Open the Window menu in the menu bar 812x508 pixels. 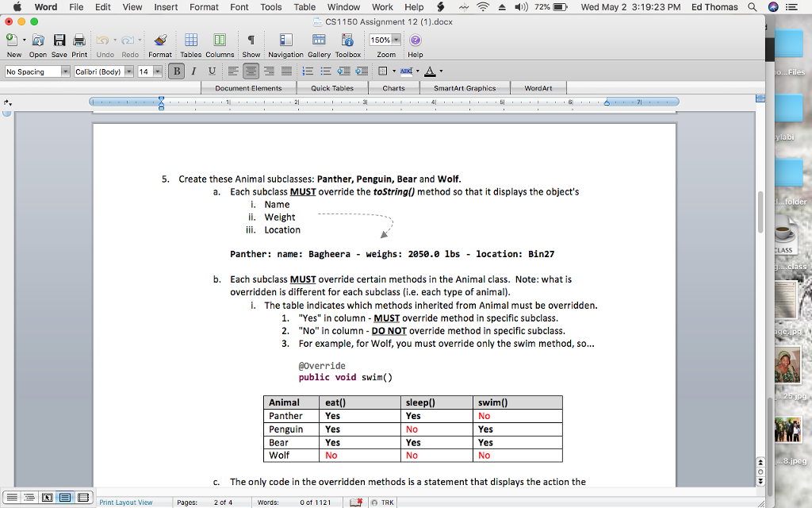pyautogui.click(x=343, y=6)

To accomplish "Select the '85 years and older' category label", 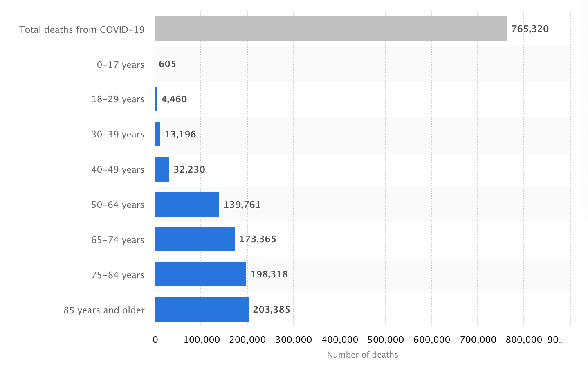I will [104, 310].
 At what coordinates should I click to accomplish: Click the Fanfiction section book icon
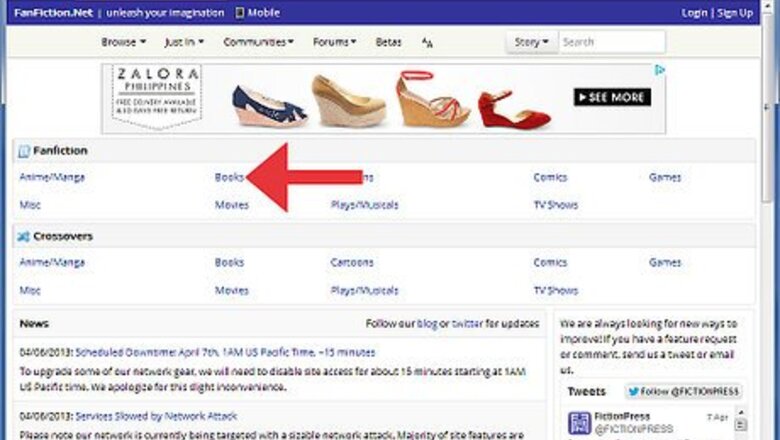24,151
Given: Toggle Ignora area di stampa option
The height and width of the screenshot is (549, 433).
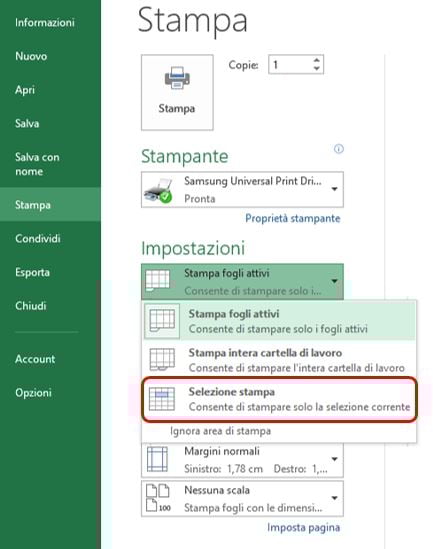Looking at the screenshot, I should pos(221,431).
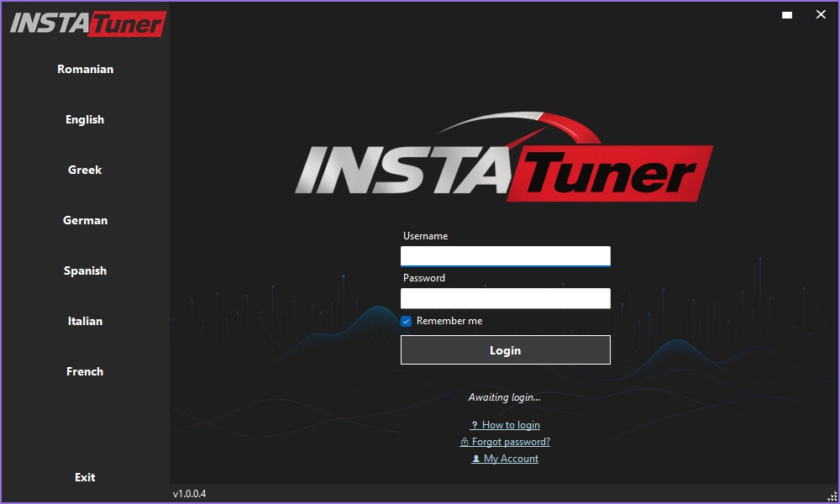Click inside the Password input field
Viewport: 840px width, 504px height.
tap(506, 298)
━━━
§ Your task
Return word for word the line bearing "Given: Toggle Ignora area di stampa option" and every later line of the entries, but none of the pictures.

§ Solution for this problem
Given: Toggle Ignora area di stampa option
The height and width of the screenshot is (549, 433).
Looking at the screenshot, I should pos(221,431).
Click inside the Password input field
Viewport: 840px width, 504px height.
tap(506, 298)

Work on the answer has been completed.